• **ACTIVITY**: Starting with the line that has "The width and" in the records below and stopping after the line that has "Click the Value", output every line exactly and nothing else; skip pictures.

[SOURCE MATERIAL]

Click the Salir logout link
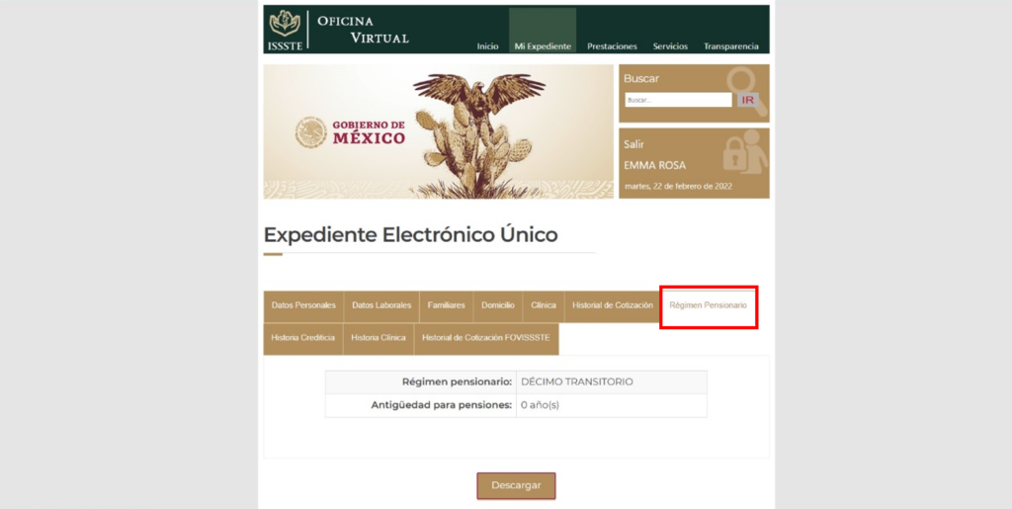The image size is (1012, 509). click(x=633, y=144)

[/SOURCE MATERIAL]
[SOURCE MATERIAL]

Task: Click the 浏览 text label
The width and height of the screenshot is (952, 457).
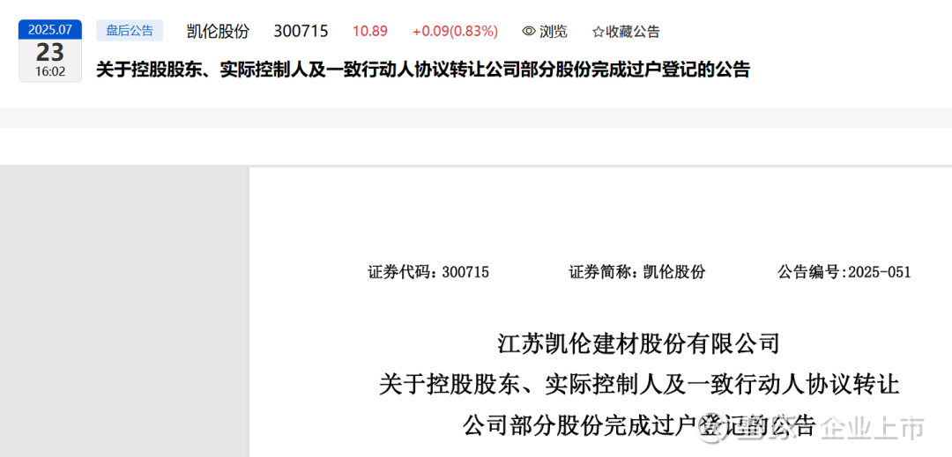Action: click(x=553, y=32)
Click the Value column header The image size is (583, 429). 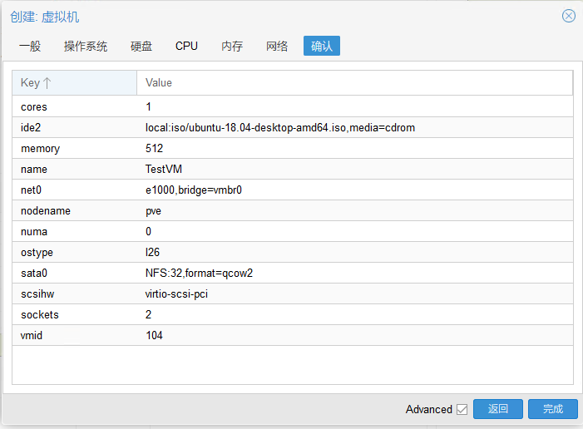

[/SOURCE MATERIAL]

• **ANSWER TO THE EXERCISE**:
The width and height of the screenshot is (952, 457).
Action: click(x=553, y=32)
Click the Value column header The image size is (583, 429). 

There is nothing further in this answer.